Read Old Earth Online

Authors: Gary Grossman

Tags: #Literature & Fiction, #Mystery; Thriller & Suspense, #Thrillers & Suspense, #Spies & Politics, #Espionage, #Suspense, #Thrillers

Old Earth (30 page)

“No, it reminds me of…” Kritz searched her memory. “Maybe it was in…” She thought more. “Describe it.”

“Like you see here. Just totally black, but with a high gloss to the touch. You can feel it, but you can’t see it. Weirdest thing I’ve ever encountered.”

“Got it.” Kritz looked for answers in the ceiling and around the room. Nothing immediately came to her. “Maybe it was in an old book.”

“How old?” Katrina followed up. Her heart was racing.

“I don’t know. Old.”

“More specific?”

“I’m trying to remember. Archival old.”

Kritz taped the photographs again.

“Maybe something from the 1800s. I’ll give it more thought. Maybe it’ll come to me.”

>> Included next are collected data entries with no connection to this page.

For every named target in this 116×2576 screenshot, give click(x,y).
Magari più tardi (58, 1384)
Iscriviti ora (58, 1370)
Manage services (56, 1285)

They sat silently for minutes. Kritz broke the silence with a different thought.

“I can’t speculate on what you have seen,” Kritz volunteered. “I can talk about who may be after you.”

“How?” Quinn wondered.

“Deduction.”

Katrina and Quinn were ready to listen to any theory, plausible or incredible.

“I’ll start with the basic truth. You discovered a secret.”

“No argument there,” McCauley agreed.

“So, let’s make a list of whose secret it could be.”

“Good idea,” he acknowledged.

Kritz went to her desk for a yellow pad.

“Okay, don’t bother explaining why, just list what comes to mind.” She handed them the pad and a pencil.

“Like?” Katrina said needing some prompting.

“Like big and small; obvious and outlandish.”

“I still don’t get it.”

“Come on. Think paranoid, Katrina. Who’s after you?”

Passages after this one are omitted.